[Work required]: The expected output is an exact copy of each line from the line with "Screen dimensions: 868x464" through the end of the data below, with no pictures in it.

START Data records

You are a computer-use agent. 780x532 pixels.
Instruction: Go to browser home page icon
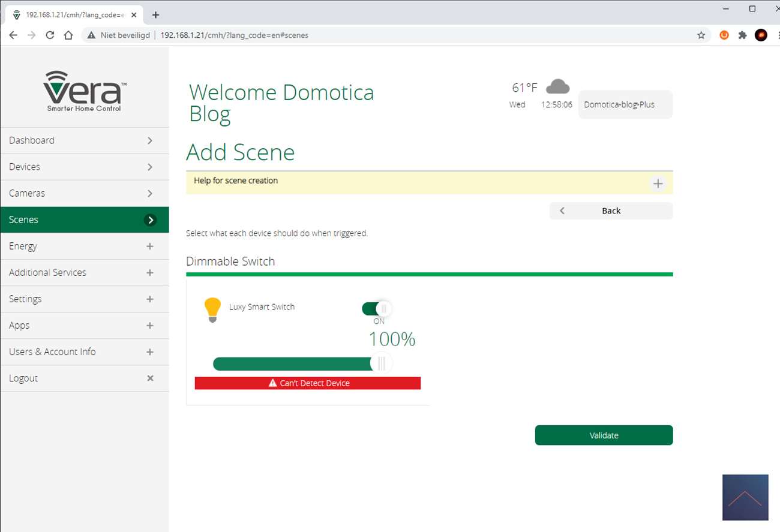pos(68,35)
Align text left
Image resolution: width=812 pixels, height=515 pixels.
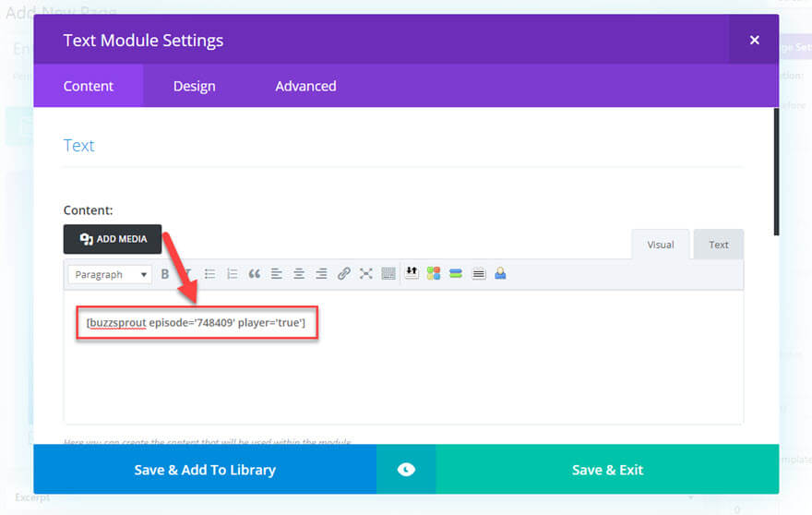[x=277, y=274]
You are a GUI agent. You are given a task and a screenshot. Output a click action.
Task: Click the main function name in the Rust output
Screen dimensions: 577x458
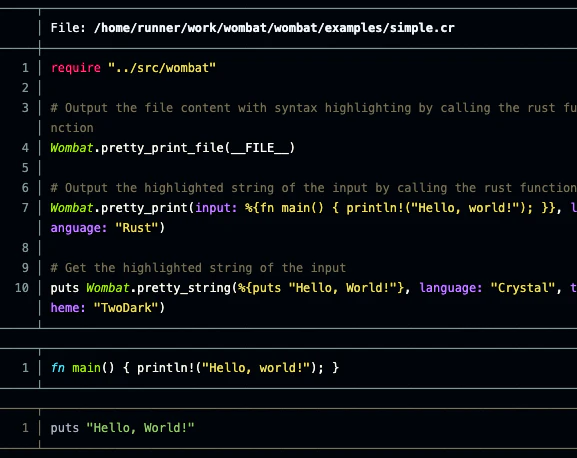(x=86, y=368)
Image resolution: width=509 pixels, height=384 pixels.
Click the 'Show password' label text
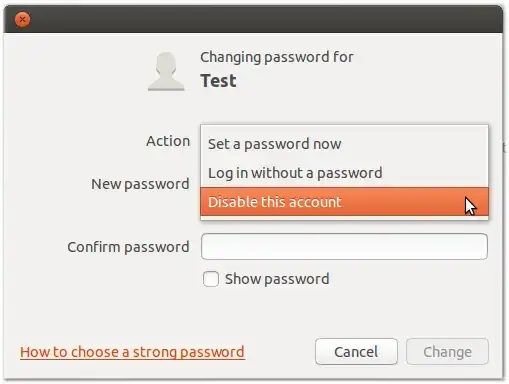[277, 279]
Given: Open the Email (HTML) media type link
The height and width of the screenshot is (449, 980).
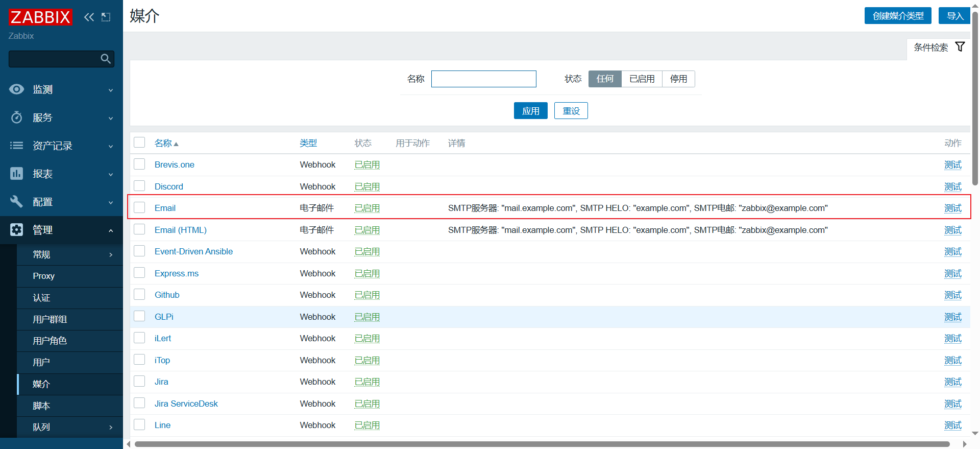Looking at the screenshot, I should pyautogui.click(x=180, y=230).
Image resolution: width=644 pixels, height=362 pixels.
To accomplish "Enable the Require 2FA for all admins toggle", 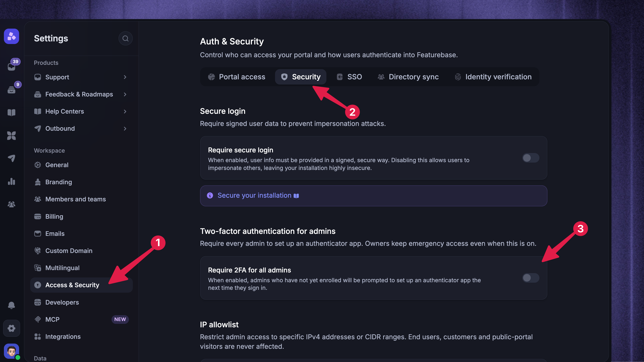I will click(531, 278).
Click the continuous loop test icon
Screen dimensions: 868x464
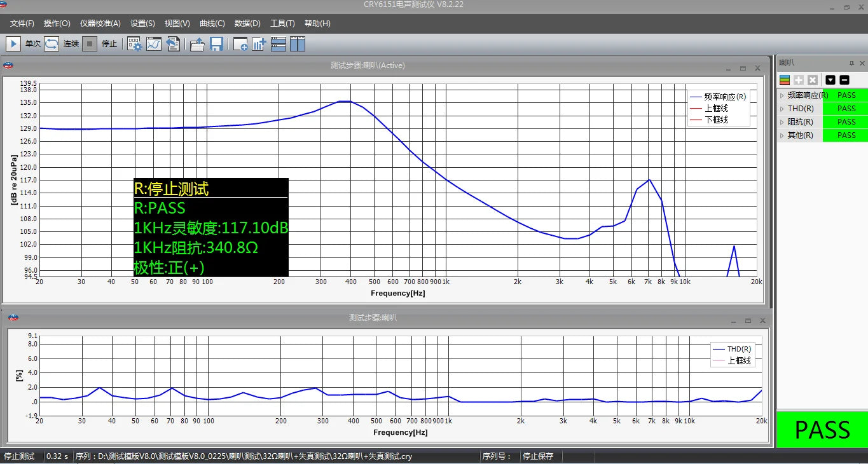point(52,44)
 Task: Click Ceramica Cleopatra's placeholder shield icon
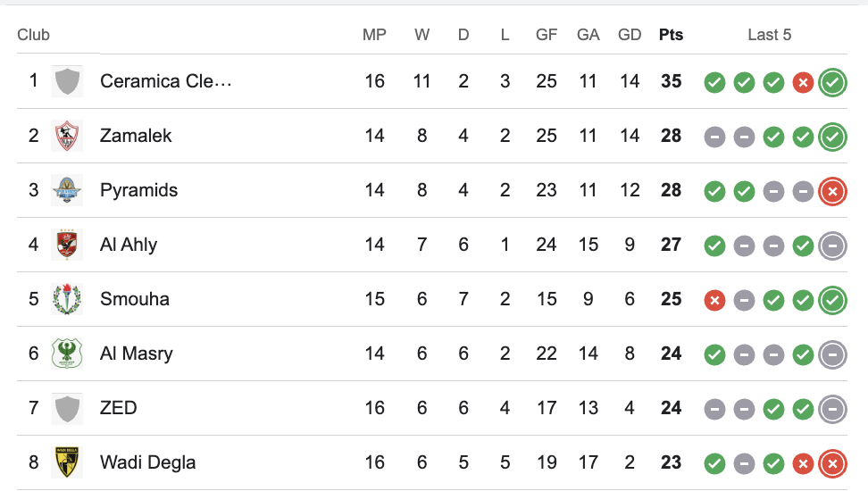(67, 81)
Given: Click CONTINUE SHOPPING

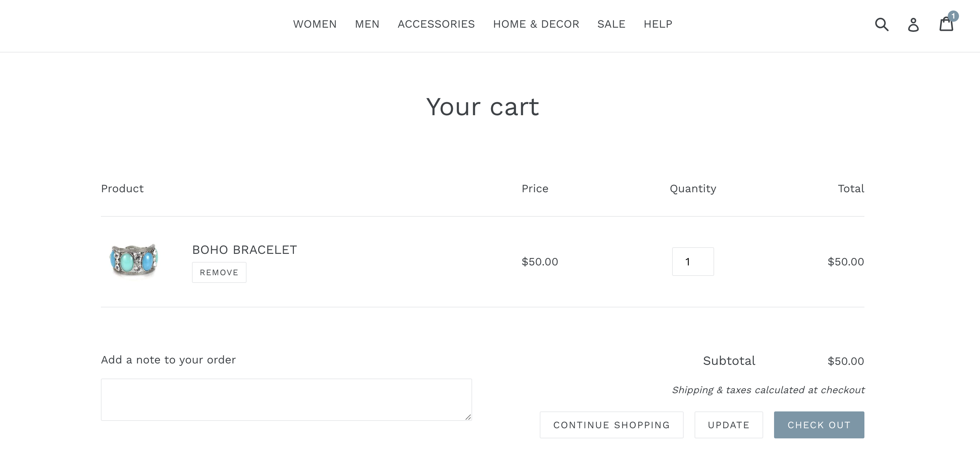Looking at the screenshot, I should coord(611,425).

END Data records

[Written answer]:
Screen dimensions: 868x464
point(52,44)
 Task: Click Ceramica Cleopatra's placeholder shield icon
(67, 81)
Given: Click CONTINUE SHOPPING

Looking at the screenshot, I should coord(611,425).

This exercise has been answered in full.